Itemized Deductions Phase Out
If you are a high income earner, you may recall that the phase out rule could eliminate up to 80% of your itemized deductions for mortgage interest, state and local taxes, and charitable deductions. Over time the rule eased and was finally eliminated. Look for it to return with a vengeance next year. It will affect you if your income is above an estimated $170K (or $85K if you are filing separate).
Personal Exemptions Phase Out
Personal exemption will get hit next year. If your adjusted gross income exceed about $252K (filing jointly), $168K (single), $210K (head of household), or $126K (married filing separate) your personal exemptions will phase out or be eliminated.

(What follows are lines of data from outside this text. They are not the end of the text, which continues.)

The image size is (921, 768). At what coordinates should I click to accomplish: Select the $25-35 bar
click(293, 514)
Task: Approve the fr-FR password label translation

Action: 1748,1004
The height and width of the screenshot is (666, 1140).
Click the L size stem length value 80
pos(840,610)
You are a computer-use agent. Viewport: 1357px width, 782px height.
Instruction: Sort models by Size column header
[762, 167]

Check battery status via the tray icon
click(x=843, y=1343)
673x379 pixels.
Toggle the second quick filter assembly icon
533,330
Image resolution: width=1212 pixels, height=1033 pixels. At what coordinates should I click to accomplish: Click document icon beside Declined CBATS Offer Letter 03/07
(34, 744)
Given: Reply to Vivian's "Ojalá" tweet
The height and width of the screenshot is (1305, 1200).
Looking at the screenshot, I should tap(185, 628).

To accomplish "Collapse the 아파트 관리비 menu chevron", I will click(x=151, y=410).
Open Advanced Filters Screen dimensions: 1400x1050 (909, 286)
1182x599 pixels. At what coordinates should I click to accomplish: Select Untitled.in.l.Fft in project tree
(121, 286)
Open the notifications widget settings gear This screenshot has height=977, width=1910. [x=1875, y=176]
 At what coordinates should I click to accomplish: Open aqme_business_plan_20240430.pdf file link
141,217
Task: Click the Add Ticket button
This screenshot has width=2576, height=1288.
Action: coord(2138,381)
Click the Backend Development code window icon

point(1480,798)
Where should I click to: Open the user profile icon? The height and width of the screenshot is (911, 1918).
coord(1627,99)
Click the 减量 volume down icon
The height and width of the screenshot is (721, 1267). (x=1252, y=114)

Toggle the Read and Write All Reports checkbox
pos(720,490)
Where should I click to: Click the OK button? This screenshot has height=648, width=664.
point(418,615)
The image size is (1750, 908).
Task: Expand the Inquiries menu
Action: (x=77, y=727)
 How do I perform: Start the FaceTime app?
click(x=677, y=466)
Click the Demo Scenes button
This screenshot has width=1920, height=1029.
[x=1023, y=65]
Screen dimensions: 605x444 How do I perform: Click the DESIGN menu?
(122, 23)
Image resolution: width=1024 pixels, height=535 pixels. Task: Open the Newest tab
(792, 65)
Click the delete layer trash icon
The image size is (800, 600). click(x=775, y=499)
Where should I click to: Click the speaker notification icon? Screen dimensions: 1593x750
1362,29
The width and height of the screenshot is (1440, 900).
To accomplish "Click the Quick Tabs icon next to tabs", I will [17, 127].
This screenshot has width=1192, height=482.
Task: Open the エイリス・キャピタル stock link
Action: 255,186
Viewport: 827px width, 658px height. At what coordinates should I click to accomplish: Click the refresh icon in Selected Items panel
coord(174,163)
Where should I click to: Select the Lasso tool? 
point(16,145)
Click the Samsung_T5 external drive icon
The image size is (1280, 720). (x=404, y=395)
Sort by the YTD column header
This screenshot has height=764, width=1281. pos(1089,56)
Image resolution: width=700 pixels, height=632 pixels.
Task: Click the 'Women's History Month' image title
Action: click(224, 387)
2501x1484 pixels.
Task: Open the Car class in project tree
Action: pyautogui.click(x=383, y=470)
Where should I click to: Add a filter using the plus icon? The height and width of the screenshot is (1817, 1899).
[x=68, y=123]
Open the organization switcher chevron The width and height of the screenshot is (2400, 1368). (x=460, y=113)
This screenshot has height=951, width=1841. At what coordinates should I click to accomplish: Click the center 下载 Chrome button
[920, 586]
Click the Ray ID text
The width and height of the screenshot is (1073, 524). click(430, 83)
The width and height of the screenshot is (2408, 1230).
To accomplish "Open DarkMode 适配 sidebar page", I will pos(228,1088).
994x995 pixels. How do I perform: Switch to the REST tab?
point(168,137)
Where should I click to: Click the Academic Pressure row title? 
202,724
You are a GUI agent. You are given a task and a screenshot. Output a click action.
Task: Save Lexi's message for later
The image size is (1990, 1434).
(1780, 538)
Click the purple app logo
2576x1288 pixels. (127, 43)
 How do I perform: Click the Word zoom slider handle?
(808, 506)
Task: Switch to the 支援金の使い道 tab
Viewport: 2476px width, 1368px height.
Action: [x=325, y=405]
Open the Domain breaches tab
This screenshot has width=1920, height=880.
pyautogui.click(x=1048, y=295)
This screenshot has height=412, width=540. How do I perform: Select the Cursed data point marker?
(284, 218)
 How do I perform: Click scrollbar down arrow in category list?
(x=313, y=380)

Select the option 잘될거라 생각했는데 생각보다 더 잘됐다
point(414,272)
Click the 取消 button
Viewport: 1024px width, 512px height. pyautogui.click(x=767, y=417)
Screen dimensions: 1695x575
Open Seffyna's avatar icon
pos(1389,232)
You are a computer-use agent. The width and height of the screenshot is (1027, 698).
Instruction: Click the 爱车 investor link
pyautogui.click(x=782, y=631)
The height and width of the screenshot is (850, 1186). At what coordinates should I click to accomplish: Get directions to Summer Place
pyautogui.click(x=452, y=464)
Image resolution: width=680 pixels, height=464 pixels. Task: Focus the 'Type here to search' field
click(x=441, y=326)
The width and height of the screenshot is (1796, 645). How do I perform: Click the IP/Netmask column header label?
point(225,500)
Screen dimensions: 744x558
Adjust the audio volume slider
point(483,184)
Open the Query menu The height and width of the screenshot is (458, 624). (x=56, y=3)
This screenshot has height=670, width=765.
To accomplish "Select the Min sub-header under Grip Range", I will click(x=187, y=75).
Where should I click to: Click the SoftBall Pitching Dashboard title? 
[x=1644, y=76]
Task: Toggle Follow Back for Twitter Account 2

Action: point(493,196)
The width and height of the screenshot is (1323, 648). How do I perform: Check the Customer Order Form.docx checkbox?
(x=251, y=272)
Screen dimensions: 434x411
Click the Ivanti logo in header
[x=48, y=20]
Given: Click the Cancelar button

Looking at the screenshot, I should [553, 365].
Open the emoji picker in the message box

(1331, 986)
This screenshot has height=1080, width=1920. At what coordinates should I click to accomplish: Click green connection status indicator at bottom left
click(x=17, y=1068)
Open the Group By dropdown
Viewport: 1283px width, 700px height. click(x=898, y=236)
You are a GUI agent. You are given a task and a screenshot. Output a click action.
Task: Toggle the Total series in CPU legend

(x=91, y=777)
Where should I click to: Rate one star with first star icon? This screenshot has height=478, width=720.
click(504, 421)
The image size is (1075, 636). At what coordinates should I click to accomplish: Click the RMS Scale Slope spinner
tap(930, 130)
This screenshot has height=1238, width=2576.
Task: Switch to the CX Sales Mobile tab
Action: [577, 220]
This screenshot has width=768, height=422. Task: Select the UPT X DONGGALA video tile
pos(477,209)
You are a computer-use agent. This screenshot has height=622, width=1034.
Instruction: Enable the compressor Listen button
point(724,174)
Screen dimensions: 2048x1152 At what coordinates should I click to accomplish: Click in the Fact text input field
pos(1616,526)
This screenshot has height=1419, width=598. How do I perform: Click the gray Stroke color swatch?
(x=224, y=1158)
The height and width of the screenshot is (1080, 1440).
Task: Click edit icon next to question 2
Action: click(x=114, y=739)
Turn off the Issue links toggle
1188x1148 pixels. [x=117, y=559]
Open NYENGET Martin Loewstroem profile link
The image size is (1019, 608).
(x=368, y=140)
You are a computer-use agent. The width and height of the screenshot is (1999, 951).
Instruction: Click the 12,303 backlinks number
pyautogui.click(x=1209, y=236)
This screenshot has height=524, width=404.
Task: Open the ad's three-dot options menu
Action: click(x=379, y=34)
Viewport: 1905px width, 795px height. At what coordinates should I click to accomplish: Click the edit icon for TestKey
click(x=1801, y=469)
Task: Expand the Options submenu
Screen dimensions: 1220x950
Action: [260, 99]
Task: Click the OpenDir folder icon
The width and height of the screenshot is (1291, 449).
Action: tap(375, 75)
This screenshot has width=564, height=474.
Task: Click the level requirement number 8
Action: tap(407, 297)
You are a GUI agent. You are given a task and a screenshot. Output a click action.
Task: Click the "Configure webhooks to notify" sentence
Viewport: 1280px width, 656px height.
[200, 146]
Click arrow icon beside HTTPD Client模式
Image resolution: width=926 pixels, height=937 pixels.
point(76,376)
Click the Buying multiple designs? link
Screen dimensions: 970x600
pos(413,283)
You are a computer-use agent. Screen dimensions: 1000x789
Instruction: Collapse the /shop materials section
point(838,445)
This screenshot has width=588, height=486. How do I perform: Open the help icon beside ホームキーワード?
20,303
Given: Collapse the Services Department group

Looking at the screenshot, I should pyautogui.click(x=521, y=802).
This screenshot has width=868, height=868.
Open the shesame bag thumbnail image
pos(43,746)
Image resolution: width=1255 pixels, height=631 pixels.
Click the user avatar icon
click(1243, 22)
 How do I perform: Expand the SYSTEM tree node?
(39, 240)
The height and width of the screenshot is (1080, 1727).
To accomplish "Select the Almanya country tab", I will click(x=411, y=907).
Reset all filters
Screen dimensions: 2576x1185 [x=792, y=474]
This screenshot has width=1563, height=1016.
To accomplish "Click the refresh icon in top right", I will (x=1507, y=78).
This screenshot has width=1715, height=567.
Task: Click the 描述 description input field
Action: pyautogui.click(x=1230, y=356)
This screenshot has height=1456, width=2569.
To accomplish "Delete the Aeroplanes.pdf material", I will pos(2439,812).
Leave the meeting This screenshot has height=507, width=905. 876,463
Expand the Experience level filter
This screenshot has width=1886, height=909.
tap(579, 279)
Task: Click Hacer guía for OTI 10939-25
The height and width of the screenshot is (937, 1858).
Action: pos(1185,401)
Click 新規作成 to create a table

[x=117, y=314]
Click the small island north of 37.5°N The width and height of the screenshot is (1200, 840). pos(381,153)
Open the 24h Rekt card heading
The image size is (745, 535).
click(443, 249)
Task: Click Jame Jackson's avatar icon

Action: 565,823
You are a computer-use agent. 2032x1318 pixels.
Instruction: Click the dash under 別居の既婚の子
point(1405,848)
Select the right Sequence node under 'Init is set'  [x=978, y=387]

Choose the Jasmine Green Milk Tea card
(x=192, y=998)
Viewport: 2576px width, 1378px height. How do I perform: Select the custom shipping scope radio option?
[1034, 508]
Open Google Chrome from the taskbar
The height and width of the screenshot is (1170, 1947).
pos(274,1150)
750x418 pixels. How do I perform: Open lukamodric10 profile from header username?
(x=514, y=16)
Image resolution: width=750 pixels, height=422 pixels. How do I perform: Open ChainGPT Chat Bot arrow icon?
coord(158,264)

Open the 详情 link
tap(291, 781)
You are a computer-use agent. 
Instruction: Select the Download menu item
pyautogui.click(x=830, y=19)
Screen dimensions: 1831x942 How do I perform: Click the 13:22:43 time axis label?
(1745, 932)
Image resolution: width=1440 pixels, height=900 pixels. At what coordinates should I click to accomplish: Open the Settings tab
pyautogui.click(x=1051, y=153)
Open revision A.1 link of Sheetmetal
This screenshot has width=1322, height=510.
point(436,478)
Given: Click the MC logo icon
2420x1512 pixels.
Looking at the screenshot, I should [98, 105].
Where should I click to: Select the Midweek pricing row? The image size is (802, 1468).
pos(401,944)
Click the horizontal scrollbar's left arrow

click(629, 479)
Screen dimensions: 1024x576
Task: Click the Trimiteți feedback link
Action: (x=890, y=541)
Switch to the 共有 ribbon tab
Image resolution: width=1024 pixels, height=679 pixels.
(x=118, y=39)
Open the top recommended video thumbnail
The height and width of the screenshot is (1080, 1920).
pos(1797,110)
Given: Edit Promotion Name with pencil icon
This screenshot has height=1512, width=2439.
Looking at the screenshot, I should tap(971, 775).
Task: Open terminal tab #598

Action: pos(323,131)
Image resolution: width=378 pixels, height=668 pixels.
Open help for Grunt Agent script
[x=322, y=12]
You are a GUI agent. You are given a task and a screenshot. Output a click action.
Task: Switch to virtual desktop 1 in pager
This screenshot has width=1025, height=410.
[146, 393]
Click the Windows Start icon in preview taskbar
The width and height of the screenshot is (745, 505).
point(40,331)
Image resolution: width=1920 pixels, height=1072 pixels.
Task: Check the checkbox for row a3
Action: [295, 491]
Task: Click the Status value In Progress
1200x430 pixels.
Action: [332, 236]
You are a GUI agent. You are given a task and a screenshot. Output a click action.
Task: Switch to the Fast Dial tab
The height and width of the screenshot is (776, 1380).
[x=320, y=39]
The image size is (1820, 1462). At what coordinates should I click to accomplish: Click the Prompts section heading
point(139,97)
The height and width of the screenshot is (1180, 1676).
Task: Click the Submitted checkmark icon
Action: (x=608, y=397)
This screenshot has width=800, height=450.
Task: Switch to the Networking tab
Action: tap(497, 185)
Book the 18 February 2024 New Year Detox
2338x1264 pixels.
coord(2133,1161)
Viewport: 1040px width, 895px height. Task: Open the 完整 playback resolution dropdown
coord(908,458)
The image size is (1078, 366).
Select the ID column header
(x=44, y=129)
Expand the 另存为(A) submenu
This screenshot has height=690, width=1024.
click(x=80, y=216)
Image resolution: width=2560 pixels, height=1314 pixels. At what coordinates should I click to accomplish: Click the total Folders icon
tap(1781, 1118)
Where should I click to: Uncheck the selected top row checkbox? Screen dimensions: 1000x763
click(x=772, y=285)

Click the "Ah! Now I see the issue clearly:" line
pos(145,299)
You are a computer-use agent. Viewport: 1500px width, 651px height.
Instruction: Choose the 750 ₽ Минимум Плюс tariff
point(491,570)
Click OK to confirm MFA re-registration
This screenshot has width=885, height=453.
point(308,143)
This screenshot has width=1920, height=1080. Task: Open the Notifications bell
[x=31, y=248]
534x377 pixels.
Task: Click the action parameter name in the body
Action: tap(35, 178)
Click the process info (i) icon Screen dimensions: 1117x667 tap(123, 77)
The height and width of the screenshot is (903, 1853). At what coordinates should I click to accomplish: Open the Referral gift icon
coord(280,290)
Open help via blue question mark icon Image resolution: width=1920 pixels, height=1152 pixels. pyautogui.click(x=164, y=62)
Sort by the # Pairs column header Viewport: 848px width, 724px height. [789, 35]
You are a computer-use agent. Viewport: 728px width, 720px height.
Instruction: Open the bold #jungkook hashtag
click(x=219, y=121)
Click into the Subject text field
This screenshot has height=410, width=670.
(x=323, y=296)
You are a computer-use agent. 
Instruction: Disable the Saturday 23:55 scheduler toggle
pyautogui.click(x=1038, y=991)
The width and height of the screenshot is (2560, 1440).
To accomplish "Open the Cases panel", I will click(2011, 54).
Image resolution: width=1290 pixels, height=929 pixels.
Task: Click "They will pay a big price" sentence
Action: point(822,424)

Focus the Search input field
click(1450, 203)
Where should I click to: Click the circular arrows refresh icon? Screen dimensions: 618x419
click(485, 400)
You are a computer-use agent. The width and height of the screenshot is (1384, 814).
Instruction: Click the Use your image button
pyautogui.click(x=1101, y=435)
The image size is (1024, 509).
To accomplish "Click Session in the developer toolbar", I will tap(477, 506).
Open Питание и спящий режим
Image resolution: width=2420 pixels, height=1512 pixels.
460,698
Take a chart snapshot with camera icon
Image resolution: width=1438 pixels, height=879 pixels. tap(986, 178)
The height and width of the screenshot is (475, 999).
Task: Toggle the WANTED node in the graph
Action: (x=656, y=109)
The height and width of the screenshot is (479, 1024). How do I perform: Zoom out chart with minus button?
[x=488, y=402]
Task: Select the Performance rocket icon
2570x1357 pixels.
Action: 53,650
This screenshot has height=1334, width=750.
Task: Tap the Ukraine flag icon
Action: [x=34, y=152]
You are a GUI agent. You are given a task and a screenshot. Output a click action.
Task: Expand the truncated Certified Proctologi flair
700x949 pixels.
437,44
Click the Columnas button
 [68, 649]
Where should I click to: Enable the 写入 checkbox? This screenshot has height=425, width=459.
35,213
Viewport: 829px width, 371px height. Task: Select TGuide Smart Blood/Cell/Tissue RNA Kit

Obama says he wants to renew some tax cuts, while Republicans and some Democrats want to renew across the board. Unless the current spending spree is curtailed, taxes will have to go up at some point to pay for all the entitlement programs.
Should the current Bush tax cuts be allowed to expire, the relief they have offered will impact anyone who pays taxes. This could be a good time to visit your budget and begin tweaking in preparation for lower take home pay next year.